# Is a very good PC necessary?



## Simon Gross (Feb 9, 2019)

Hey guys! :D
I want to buy a PC for music production. Currently, I am working with the Composer Cloud from East West and wanted to buy a PC that meets these requirements (which means that I can work well in large projects).
The PC recommended to me would cost 2300 Euro (2700$). (Its specifications would be: 32 GB RAM, SSD 500 GB, Intel Core i7-9700K and 1 TB memory modules for Sample Libarys). 

Now I was wondering if it might be a better solution to spend a little less money on a PC (1600-1800 Euro)(1800$-2000$) and invest the rest in Sample Libarys of Performance Samples (and Ark 1).
Personally, I would prefer this solution, because I find the freebies of Performance Samples and the Oceania Choir very convincing, and also like more Kontakt to work. Also, I think the Sample Libarys of Performance Samples needs a lot less power, and so, with a slightly worse PC, I could handle the same project size .
To give you an idea of which piece size I would like to be able to handle with my PC: Something like the pieces from Two Steps from Heaven, Colin Frake, The Devil Wears Nada, but also things that go in the direction of Sun, Illusion, Unleashed and so on.

In addition, I wonder if it is worthwhile, or even possible, to use my old PC as a slave PC (8gb ram, i5 processor)

Would be glad about help of any kind :D


----------



## aaronventure (Feb 9, 2019)

Here's a $1600 build that I quickly put together with 9700K and 64GB of RAM and 2TB of SSD storage. 

https://pcpartpicker.com/list/XdF8cY

You could still use your old PC as a slave, depending on what i5 is inside exactly. If it's too slow/old, you might be actually having double the total power draw/additional noise for a minimal performance boost. If it's not that old, you can still splurge on some DDR3 and have it hold additional libraries. You know what it's capable of right now so it's totally up to you.


----------



## JohnG (Feb 9, 2019)

I just replaced the motherboard and CPU of a computer that's only slightly old. But that i9-9900k CPU is awesome; buffers that were 512 are now 128. 
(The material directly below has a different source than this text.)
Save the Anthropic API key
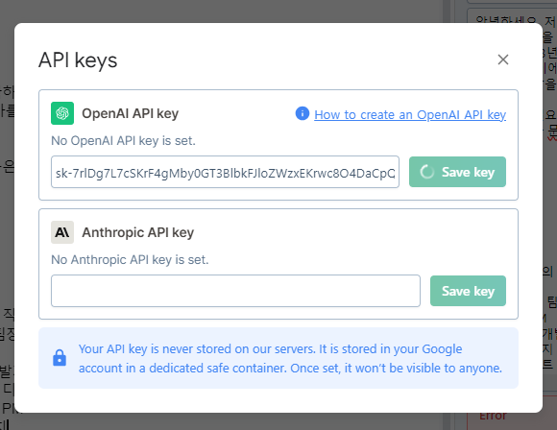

I was able to reuse the Noctua cooler, the power supply and, in this case, the RAM. The latter you can't usually do.

These days honestly less than 32GB is pretty feeble for housing samples. If you have the money and appetite, I'd probably recommend a new motherboard, a new CPU, and 64GB of RAM. Depending on the other components in your existing computer, you might be able to save some $$ on other things.

If you do decide to upgrade, bear in mind that Microsoft, assuming your existing computer is Windows 10, will de-authorise your OS when you change the motherboard. It's a very good idea if possible to telephone them in advance, tell them what you propose to do, and ask what evidence they will require to re-authorise your operating system. I spent an hour on the phone with them; apparently it's a big piracy problem.


----------



## Nathanael Iversen (Feb 9, 2019)

JohnG said:


> I just replaced the motherboard and CPU of a computer that's only slightly old. But that i9-9900k CPU is awesome; buffers that were 512 are now 128.
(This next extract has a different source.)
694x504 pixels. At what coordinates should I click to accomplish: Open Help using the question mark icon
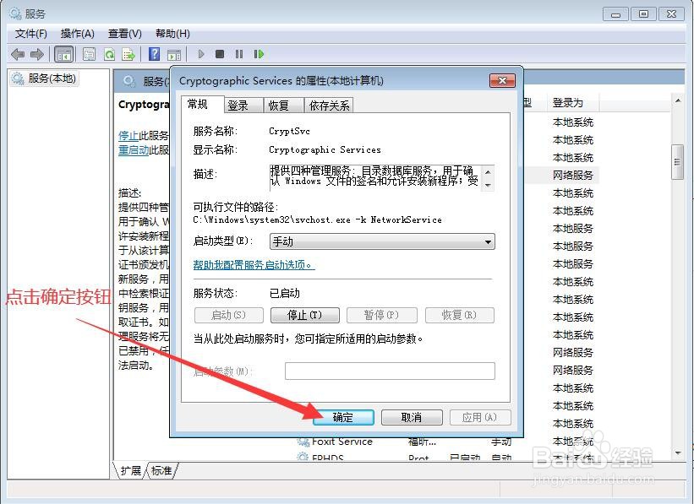point(154,54)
Wow! Great results! That was worth it! I've been happy with my i9 as well. Just a real sweet spot CPU right now. Not expensive, super powerful and fast, fast, fast with an easy risk-free overclock.


----------



## LYESSE (Feb 9, 2019)

JohnG said:


> I just replaced the motherboard and CPU of a computer that's only slightly old. But that i9-9900k CPU is awesome; buffers that were 512 are now 128.
> 
> I was able to reuse the Noctua cooler, the power supply and, in this case, the RAM. The latter you can't usually do.
> 
> ...


Did you finally find a motherboard with a pci port ? I'm in the same situation with a rme 9652... I'm torn between a 8700K based configuration and a 9900K.


----------



## JohnG (Feb 9, 2019)

LYESSE said:


> Did you finally find a motherboard with a pci port ? I'm in the same situation with a rme 9652... I'm torn between a 8700K based configuration and a 9900K.



Yes indeed, but there is a huge caveat. I bought two Gigabyte H370 HD3 boards; that mobo has a PCI slot.
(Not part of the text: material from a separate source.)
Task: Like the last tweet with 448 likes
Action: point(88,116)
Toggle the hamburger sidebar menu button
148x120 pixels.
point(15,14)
The caveat is that if you get the "wrong" one, it might have an older BIOS and may therefore be unable to boot with the i9-9900k CPU. The first one I bought did not have the updated BIOS, which led to my driving out to Gigabyte (about an hour away) to get them to update it there. Luckily, the second one had been manufactured with the later BIOS, so it worked out of the box.

It's possible you can RMA the board to them, I don't know for sure but I would guess so.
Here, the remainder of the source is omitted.